##### RECORDS SUPPLIED #####

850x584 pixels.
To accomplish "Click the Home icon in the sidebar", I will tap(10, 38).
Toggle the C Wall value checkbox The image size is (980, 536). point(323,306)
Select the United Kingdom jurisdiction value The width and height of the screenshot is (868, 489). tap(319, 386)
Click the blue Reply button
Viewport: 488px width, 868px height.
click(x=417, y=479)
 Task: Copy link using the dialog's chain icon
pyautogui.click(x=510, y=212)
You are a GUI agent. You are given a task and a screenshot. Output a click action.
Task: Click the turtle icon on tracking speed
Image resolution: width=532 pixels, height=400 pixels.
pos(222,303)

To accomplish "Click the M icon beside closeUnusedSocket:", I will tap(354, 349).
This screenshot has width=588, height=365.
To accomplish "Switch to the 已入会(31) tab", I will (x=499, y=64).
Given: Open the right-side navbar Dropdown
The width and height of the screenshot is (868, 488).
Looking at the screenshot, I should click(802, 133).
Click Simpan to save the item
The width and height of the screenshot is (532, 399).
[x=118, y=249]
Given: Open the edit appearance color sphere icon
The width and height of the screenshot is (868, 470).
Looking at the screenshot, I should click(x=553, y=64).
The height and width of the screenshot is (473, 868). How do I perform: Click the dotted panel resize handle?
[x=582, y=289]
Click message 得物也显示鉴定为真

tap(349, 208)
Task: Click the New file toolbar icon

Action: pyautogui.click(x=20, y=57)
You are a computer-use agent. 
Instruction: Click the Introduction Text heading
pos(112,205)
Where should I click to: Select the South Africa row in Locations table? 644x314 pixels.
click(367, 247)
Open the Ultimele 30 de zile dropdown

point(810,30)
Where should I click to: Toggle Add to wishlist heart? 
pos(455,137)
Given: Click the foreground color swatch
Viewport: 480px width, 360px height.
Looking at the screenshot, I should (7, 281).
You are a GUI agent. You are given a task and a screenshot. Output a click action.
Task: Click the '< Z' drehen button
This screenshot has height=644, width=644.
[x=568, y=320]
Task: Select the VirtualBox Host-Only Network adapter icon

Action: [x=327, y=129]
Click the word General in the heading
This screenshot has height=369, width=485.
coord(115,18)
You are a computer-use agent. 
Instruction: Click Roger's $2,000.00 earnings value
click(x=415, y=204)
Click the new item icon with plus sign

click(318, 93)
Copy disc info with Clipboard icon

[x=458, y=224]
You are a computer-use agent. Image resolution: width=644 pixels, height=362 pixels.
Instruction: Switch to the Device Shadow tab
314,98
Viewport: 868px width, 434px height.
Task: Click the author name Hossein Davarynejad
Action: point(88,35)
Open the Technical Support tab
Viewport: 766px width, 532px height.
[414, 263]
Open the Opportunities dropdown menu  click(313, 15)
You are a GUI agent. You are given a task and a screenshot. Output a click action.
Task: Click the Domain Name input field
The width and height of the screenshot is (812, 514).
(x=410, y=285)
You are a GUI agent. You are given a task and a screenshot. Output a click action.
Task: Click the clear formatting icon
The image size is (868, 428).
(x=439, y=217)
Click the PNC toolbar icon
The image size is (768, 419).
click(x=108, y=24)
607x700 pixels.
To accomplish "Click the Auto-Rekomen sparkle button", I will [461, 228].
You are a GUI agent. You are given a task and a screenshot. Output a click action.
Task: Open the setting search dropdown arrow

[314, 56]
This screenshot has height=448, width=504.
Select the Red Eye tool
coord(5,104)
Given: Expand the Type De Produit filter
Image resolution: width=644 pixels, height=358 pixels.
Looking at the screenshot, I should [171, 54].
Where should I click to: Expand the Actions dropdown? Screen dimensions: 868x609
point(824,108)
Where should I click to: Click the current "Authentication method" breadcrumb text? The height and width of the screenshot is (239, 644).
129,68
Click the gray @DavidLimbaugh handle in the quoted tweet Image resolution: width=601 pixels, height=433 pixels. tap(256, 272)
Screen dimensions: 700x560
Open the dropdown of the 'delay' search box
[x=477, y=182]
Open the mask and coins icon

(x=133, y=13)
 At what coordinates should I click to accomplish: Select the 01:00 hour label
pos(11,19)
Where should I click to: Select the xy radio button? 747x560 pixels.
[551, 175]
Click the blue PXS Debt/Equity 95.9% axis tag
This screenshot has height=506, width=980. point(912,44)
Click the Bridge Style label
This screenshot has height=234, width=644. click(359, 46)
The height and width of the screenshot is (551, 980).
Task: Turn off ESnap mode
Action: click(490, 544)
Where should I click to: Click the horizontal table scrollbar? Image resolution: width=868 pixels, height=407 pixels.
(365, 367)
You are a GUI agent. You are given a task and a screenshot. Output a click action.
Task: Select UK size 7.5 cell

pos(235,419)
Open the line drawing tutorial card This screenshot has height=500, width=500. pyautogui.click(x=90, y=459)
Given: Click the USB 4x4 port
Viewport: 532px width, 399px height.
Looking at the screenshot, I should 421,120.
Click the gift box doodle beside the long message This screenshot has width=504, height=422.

#####

Transcribe, exactly and completely, all of the entries.

SOLUTION FOR THIS TASK:
850x584 pixels.
To accomplish "Click the Home icon in the sidebar", I will tap(10, 38).
Toggle the C Wall value checkbox The image size is (980, 536). point(323,306)
Select the United Kingdom jurisdiction value The width and height of the screenshot is (868, 489). tap(319, 386)
Click the blue Reply button
Viewport: 488px width, 868px height.
click(x=417, y=479)
 Task: Copy link using the dialog's chain icon
pyautogui.click(x=510, y=212)
You are a GUI agent. You are given a task and a screenshot. Output a click action.
Task: Click the turtle icon on tracking speed
Image resolution: width=532 pixels, height=400 pixels.
pos(222,303)

To accomplish "Click the M icon beside closeUnusedSocket:", I will tap(354, 349).
This screenshot has width=588, height=365.
To accomplish "Switch to the 已入会(31) tab", I will (x=499, y=64).
Given: Open the right-side navbar Dropdown
The width and height of the screenshot is (868, 488).
Looking at the screenshot, I should click(802, 133).
Click Simpan to save the item
The width and height of the screenshot is (532, 399).
[x=118, y=249]
Given: Open the edit appearance color sphere icon
The width and height of the screenshot is (868, 470).
Looking at the screenshot, I should click(x=553, y=64).
The height and width of the screenshot is (473, 868). How do I perform: Click the dotted panel resize handle?
[x=582, y=289]
Click message 得物也显示鉴定为真

tap(349, 208)
Task: Click the New file toolbar icon

Action: pyautogui.click(x=20, y=57)
You are a computer-use agent. 
Instruction: Click the Introduction Text heading
pos(112,205)
Where should I click to: Select the South Africa row in Locations table? 644x314 pixels.
click(367, 247)
Open the Ultimele 30 de zile dropdown

point(810,30)
Where should I click to: Toggle Add to wishlist heart? 
pos(455,137)
Given: Click the foreground color swatch
Viewport: 480px width, 360px height.
Looking at the screenshot, I should (7, 281).
You are a GUI agent. You are given a task and a screenshot. Output a click action.
Task: Click the '< Z' drehen button
This screenshot has height=644, width=644.
[x=568, y=320]
Task: Select the VirtualBox Host-Only Network adapter icon

Action: [x=327, y=129]
Click the word General in the heading
This screenshot has height=369, width=485.
coord(115,18)
You are a computer-use agent. 
Instruction: Click Roger's $2,000.00 earnings value
click(x=415, y=204)
Click the new item icon with plus sign

click(318, 93)
Copy disc info with Clipboard icon

[x=458, y=224]
You are a computer-use agent. Image resolution: width=644 pixels, height=362 pixels.
Instruction: Switch to the Device Shadow tab
314,98
Viewport: 868px width, 434px height.
Task: Click the author name Hossein Davarynejad
Action: point(88,35)
Open the Technical Support tab
Viewport: 766px width, 532px height.
[414, 263]
Open the Opportunities dropdown menu  click(313, 15)
You are a GUI agent. You are given a task and a screenshot. Output a click action.
Task: Click the Domain Name input field
The width and height of the screenshot is (812, 514).
(x=410, y=285)
You are a GUI agent. You are given a task and a screenshot. Output a click action.
Task: Click the clear formatting icon
The image size is (868, 428).
(x=439, y=217)
Click the PNC toolbar icon
The image size is (768, 419).
click(x=108, y=24)
607x700 pixels.
To accomplish "Click the Auto-Rekomen sparkle button", I will [461, 228].
You are a GUI agent. You are given a task and a screenshot. Output a click action.
Task: Open the setting search dropdown arrow

[314, 56]
This screenshot has height=448, width=504.
Select the Red Eye tool
coord(5,104)
Given: Expand the Type De Produit filter
Image resolution: width=644 pixels, height=358 pixels.
Looking at the screenshot, I should [171, 54].
Where should I click to: Expand the Actions dropdown? Screen dimensions: 868x609
point(824,108)
Where should I click to: Click the current "Authentication method" breadcrumb text? The height and width of the screenshot is (239, 644).
129,68
Click the gray @DavidLimbaugh handle in the quoted tweet Image resolution: width=601 pixels, height=433 pixels. tap(256, 272)
Screen dimensions: 700x560
Open the dropdown of the 'delay' search box
[x=477, y=182]
Open the mask and coins icon

(x=133, y=13)
 At what coordinates should I click to accomplish: Select the 01:00 hour label
pos(11,19)
Where should I click to: Select the xy radio button? 747x560 pixels.
[551, 175]
Click the blue PXS Debt/Equity 95.9% axis tag
This screenshot has height=506, width=980. point(912,44)
Click the Bridge Style label
This screenshot has height=234, width=644. click(359, 46)
The height and width of the screenshot is (551, 980).
Task: Turn off ESnap mode
Action: click(490, 544)
Where should I click to: Click the horizontal table scrollbar? Image resolution: width=868 pixels, height=407 pixels.
(365, 367)
You are a GUI agent. You are given a task and a screenshot. Output a click action.
Task: Select UK size 7.5 cell

pos(235,419)
Open the line drawing tutorial card This screenshot has height=500, width=500. pyautogui.click(x=90, y=459)
Given: Click the USB 4x4 port
Viewport: 532px width, 399px height.
Looking at the screenshot, I should 421,120.
Click the gift box doodle beside the long message This screenshot has width=504, height=422.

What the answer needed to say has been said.